* _What you need to do_
When you reach the line with "Click the Da fare count badge showing 3" in the data below, begin printing lines exactly, and stop once the line with "Given: Expand the Affiliate Category dropdown" has been printed.

[Records excerpted from a collection]

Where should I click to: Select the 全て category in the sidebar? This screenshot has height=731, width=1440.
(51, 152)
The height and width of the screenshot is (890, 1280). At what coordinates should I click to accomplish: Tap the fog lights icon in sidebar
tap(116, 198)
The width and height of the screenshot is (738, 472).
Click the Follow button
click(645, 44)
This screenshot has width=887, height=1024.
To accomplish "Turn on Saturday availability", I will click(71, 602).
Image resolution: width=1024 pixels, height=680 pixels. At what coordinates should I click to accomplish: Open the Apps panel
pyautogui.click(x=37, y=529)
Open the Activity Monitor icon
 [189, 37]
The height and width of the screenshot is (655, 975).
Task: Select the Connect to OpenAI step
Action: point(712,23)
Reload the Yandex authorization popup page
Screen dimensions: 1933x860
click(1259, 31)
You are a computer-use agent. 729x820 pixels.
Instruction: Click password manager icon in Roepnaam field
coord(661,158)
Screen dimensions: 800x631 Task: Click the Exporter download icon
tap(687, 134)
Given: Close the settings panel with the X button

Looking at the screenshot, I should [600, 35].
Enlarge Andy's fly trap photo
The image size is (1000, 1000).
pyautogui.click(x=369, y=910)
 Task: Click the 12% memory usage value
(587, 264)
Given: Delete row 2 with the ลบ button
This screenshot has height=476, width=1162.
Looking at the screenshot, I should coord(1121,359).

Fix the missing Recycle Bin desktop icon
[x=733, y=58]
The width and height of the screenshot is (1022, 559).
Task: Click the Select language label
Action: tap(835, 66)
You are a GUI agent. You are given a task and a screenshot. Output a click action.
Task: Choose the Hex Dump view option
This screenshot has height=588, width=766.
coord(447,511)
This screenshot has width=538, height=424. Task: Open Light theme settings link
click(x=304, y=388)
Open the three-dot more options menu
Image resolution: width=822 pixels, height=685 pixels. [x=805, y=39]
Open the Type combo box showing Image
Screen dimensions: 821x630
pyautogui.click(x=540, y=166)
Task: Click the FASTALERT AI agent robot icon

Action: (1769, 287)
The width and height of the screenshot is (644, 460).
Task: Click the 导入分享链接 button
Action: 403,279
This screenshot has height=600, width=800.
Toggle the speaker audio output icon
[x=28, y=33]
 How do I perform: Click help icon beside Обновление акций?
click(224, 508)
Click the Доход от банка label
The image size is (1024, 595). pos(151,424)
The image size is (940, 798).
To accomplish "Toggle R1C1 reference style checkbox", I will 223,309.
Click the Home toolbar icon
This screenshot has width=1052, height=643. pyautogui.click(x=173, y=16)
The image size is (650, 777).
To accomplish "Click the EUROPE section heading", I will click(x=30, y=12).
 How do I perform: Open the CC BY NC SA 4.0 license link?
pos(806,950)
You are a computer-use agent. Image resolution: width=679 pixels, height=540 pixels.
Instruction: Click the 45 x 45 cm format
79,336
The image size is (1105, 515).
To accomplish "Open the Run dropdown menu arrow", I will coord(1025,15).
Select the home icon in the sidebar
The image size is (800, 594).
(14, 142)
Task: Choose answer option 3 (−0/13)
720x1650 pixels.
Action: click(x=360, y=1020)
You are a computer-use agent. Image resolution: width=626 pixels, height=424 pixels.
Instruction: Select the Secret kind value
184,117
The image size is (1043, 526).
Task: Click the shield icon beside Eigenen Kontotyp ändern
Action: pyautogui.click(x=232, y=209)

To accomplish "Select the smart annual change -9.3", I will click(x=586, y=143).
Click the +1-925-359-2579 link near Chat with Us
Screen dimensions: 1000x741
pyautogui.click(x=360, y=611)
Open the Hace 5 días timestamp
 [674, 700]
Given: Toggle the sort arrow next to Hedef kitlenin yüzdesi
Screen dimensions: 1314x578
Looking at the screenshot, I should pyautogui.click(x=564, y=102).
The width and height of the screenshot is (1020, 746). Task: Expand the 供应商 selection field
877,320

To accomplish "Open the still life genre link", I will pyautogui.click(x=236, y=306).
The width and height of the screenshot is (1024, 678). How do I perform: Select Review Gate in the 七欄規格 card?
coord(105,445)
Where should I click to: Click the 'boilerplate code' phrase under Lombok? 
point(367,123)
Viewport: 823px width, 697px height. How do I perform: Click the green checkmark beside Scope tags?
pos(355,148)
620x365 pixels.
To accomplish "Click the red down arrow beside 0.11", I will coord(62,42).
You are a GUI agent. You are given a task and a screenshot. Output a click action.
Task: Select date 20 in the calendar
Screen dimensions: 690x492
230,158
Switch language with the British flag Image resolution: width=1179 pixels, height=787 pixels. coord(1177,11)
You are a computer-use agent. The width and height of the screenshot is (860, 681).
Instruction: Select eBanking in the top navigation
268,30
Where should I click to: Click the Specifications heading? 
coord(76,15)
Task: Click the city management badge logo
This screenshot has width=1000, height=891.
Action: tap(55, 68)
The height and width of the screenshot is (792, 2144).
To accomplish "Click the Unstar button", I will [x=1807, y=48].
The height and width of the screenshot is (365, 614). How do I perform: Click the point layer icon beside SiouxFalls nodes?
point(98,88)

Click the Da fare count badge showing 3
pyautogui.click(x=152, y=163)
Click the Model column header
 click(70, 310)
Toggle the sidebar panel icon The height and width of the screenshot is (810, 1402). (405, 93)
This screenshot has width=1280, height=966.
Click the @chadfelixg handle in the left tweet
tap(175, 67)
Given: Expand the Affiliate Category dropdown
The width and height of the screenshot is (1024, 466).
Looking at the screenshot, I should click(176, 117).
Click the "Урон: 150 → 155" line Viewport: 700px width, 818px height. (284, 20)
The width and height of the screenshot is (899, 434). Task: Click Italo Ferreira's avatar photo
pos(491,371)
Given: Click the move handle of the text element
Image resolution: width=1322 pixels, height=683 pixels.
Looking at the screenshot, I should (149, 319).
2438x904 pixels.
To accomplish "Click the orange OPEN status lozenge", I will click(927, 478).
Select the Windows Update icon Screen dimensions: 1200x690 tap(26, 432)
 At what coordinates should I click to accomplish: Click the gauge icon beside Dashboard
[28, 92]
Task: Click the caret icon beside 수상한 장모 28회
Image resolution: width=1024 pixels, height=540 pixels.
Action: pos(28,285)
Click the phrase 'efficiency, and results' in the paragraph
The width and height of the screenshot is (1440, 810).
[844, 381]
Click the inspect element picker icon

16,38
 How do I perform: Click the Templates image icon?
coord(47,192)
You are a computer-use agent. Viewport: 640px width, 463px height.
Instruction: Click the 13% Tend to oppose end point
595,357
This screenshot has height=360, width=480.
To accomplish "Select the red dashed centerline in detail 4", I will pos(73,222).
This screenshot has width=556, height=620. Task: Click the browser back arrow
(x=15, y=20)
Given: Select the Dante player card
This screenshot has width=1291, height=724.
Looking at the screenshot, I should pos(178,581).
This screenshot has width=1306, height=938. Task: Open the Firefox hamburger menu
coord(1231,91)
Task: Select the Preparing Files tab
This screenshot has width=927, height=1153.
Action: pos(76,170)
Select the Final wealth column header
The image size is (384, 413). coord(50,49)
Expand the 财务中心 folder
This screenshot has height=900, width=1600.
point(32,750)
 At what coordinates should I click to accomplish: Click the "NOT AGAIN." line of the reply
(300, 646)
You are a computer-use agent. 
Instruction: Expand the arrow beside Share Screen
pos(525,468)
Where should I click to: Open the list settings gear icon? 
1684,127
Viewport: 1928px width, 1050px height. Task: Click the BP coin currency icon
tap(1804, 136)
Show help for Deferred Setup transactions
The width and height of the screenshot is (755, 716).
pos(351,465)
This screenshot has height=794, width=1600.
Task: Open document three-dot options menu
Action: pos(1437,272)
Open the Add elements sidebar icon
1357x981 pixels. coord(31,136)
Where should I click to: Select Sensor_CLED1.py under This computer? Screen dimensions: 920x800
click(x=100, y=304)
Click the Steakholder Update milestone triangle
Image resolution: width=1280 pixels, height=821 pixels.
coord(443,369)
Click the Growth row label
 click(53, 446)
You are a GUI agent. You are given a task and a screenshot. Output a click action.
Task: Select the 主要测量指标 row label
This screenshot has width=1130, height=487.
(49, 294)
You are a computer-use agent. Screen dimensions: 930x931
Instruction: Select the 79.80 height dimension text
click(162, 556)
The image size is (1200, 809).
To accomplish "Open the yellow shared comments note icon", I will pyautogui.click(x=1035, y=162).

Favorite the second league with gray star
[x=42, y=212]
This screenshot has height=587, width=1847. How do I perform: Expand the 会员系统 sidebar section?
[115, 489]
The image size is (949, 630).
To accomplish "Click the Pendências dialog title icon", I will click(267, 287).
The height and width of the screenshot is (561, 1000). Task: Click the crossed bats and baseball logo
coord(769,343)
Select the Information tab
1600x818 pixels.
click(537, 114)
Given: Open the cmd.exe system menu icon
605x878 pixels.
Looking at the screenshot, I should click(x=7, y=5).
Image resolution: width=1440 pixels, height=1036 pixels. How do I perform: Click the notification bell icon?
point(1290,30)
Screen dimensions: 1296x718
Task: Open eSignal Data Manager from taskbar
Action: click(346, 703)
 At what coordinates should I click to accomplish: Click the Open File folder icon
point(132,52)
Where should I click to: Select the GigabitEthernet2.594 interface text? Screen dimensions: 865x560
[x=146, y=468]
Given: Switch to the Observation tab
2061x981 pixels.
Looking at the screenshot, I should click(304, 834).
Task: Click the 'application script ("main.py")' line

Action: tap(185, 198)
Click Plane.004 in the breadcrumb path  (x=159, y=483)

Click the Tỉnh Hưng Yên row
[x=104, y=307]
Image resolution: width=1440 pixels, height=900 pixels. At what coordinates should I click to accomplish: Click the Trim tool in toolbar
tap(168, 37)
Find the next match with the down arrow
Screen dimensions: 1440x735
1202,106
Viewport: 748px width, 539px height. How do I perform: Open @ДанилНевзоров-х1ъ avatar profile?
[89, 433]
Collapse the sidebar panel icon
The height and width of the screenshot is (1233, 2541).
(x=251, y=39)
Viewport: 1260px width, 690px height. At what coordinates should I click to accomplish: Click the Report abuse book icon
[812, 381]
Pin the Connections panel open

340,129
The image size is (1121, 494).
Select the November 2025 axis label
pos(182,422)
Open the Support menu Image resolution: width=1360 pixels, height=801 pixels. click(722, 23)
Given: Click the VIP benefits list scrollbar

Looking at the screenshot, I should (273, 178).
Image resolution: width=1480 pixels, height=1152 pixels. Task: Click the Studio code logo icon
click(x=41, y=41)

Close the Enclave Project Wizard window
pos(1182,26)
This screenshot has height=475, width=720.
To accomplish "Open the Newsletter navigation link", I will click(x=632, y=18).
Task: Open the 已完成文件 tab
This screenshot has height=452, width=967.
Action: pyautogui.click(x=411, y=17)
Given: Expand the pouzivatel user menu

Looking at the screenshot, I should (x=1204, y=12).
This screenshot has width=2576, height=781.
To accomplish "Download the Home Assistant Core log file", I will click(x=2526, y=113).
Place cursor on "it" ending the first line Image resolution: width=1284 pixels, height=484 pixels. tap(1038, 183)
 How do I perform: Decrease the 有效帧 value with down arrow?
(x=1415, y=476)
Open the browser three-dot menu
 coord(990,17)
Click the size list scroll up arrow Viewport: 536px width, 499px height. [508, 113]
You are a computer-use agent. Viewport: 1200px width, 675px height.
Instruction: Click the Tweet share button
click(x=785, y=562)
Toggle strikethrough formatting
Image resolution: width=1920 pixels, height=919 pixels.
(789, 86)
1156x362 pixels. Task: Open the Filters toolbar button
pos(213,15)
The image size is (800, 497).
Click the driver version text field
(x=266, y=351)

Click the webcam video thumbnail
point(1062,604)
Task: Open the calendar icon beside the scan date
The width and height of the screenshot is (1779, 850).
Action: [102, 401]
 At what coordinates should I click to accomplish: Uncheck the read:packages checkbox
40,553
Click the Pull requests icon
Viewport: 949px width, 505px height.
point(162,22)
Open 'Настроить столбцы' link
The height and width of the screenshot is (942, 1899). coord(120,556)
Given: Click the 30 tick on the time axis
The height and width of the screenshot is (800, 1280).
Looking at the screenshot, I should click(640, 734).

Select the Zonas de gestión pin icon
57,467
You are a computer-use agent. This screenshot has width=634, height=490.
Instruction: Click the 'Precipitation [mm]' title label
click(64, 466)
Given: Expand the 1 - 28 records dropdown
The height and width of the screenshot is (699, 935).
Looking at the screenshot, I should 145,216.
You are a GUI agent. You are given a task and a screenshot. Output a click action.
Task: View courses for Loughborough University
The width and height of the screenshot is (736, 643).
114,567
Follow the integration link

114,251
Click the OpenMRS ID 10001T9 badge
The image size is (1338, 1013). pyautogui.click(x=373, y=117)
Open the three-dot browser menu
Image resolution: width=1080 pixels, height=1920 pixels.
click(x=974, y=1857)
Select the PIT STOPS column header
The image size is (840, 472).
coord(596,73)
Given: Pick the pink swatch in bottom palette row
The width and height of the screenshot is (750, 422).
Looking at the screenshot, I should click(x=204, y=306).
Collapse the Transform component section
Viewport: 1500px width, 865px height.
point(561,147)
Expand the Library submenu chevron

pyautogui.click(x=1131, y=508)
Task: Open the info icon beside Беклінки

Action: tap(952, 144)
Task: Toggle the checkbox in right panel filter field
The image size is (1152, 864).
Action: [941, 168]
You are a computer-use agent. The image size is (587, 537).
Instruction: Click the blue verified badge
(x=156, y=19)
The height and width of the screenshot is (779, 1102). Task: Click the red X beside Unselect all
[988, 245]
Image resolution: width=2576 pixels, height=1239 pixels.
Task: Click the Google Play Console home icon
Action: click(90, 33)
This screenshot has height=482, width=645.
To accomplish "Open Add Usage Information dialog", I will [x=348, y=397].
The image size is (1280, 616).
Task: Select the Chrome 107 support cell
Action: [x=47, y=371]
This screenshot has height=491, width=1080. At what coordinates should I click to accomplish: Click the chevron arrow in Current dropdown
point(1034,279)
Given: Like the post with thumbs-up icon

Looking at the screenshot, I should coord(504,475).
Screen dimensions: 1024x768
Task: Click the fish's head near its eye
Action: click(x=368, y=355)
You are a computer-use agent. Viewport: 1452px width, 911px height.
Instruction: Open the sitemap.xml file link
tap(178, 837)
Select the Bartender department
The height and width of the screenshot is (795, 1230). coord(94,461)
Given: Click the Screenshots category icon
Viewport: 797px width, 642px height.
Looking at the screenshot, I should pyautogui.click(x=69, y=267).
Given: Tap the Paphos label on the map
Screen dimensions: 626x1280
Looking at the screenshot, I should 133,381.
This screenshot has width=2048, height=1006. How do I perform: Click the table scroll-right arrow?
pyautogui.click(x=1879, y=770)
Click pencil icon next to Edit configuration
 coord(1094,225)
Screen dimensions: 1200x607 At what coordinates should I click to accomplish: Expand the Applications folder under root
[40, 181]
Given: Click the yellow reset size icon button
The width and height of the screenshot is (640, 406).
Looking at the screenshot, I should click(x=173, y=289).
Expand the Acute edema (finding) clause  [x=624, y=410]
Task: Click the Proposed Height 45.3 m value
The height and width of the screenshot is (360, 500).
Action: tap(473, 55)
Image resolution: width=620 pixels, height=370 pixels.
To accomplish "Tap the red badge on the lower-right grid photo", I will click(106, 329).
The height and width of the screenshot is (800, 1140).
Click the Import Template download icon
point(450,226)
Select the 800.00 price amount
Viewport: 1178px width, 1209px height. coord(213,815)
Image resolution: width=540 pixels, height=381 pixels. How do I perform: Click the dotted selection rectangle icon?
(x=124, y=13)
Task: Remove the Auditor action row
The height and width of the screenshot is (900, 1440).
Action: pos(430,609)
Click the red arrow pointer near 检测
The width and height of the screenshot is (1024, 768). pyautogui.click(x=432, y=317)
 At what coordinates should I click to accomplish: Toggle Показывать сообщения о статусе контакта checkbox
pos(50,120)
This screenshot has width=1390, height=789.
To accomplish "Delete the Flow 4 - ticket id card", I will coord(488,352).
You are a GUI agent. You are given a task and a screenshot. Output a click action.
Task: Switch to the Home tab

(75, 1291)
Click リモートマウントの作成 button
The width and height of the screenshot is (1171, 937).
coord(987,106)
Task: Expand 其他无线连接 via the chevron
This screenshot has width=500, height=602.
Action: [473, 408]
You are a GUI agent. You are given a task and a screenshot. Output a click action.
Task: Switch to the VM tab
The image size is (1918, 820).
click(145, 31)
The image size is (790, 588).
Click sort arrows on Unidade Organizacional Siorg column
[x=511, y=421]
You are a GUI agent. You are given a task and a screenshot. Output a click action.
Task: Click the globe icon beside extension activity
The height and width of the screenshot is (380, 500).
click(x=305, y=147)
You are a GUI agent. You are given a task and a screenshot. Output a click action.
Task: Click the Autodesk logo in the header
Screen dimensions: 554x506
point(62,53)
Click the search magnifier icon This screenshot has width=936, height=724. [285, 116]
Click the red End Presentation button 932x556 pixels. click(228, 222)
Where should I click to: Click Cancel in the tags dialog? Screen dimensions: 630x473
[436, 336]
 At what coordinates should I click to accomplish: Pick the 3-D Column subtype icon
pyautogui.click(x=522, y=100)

* _Completed exercise_
Click the Da fare count badge showing 3
pyautogui.click(x=152, y=163)
Click the Model column header
 click(70, 310)
Toggle the sidebar panel icon The height and width of the screenshot is (810, 1402). (405, 93)
This screenshot has width=1280, height=966.
Click the @chadfelixg handle in the left tweet
tap(175, 67)
Given: Expand the Affiliate Category dropdown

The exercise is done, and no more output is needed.